17 entry daha
  • aşağıdaki şekilde türkçeye çevirdiğim efsanevi il balletto di bronzo albümü.

    ıtalyanca - türkçe karşılaştırmalı olarak okumak için: https://justpaste.it/68w1a

    ----------------

    1) giriş

    ses anlattı,
    dünyada kalan son kişiye,
    gerçek hakikati.

    ve sonra emretti,
    gidip kendi insanlarına bu hakikati anlatmasını.
    ve oyun başladı.

    ses, farkına varılan şeylerin acısıyla göğse bastırdı.
    belki bunu başkalarına da anlatma vakti gelmişti.
    belki bunu başkalarına da anlatma vakti gelmişti.

    tertemiz bir gökyüzüne bakar gibi ağlayan bir insanın hayatı nedir,
    gözlerini güneşe diker gibi,
    uzatılmış bir eli tutar gibi?

    ses, yaşanmış şeylerin acısıyla göğse bastırdı.
    artık gitmesi gerekiyordu, artık gitmesi gerekiyordu.

    rüzgarlı bir günün şiiri,
    ölü bir ağacın son yaprağı,
    nisan'ın ilk güneşli günü,
    sıcak bir vücut, yakın bir el.

    2) birinci karşılaşma

    dağları ve daha da ötesini geçti,
    arkasına bir kez bile dönüp bakmadan.
    gidilecek yol uzundu,
    ama yine de gitmesi gerekiyordu.

    orada bir adam vardı yüzü yere dönük yatan,
    sarmaşıklar çoktan tüm vücudunu sarmıştı.
    siyah, parçalanmış kulaklarının yaralarından akan kanın tek rengiydi.

    ses, içinde ölen her şeyi ona bağırttı.
    ne söylediyse rüzgar aldı ve götürdü,
    artık hiç bir şey duyamayacaktı.

    3) ikinci karşılaşma

    görecek!, görecek;
    açık bir gökyüzünün ona ne söylediğini.
    kulakları duymasa bile.

    ölüme yaklaşan yaşlı bir adamın yüzü;
    inanç orada yeterince kuvvetli değildi.

    korkmayan bir adamın bakışları;
    ne olmuş, eğer güvenilir bir sese sahip değilse?

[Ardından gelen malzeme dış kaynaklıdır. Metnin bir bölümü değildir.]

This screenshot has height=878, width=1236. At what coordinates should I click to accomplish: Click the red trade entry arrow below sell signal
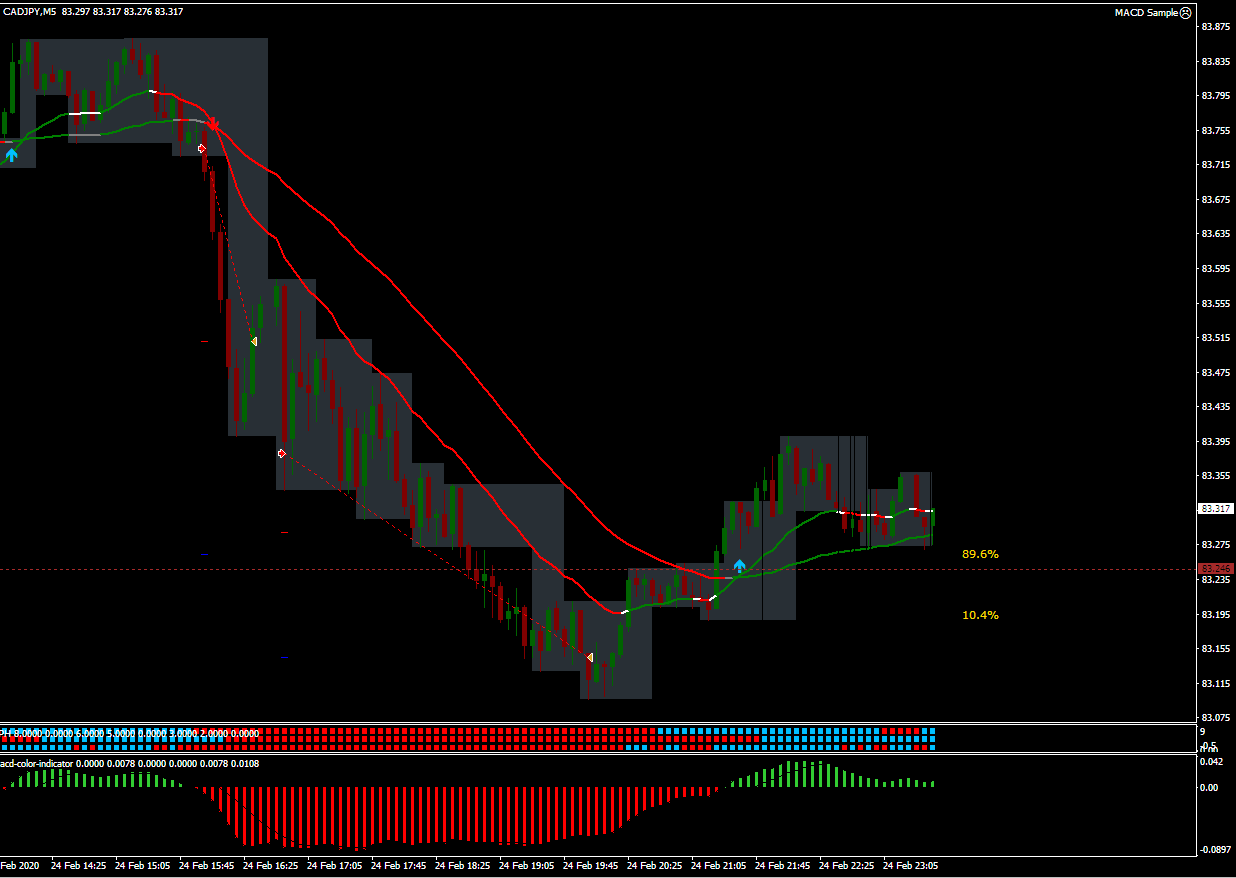[202, 149]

    geceyi gördü, gün bitti;
    ve karanlıktaki kadınlar ihanet etmeye hazır.

    eller, en eksik olan yüzleri uzatır öne.
    en iyi olanlar ölür, güçlü olan sevinir.

    ama durup tek başına düşünmedi,
    orada olan bir şeyi araması gerekiyordu.
    ve ne geceydi ne de gündüz.
    ufuktaki çizgi olduğu yerde kaldı.

    hiç pes etmedi, asla pes etmedi.
    bir kez bile sormadı "nereye gidiyorsun?" diye kendine.

    ve gördüğü şey bir başka adamdı,
    kolları çarmıha gerilmiş.
    sesini duymadan yanına gitti,
    ve onunla konuştu.

    ama o ışıksız gözlerde,
    keskin dikenler çakılıydı.
    o yaraları sanki kendininmiş gibi hissetti,
    ve ışık artık yoktu.

    4) üçüncü karşılaşma

    karanlıkta kollarını uzatıp,
    kafasını bulmaya çalıştı.
    parmakları bir cisimle karşılaştı.

    ellerinde hissettiği tek şey,
    ölümün soğukluğu oldu.
    gerçek kelimeleri göğsünden yükseldi tekrar.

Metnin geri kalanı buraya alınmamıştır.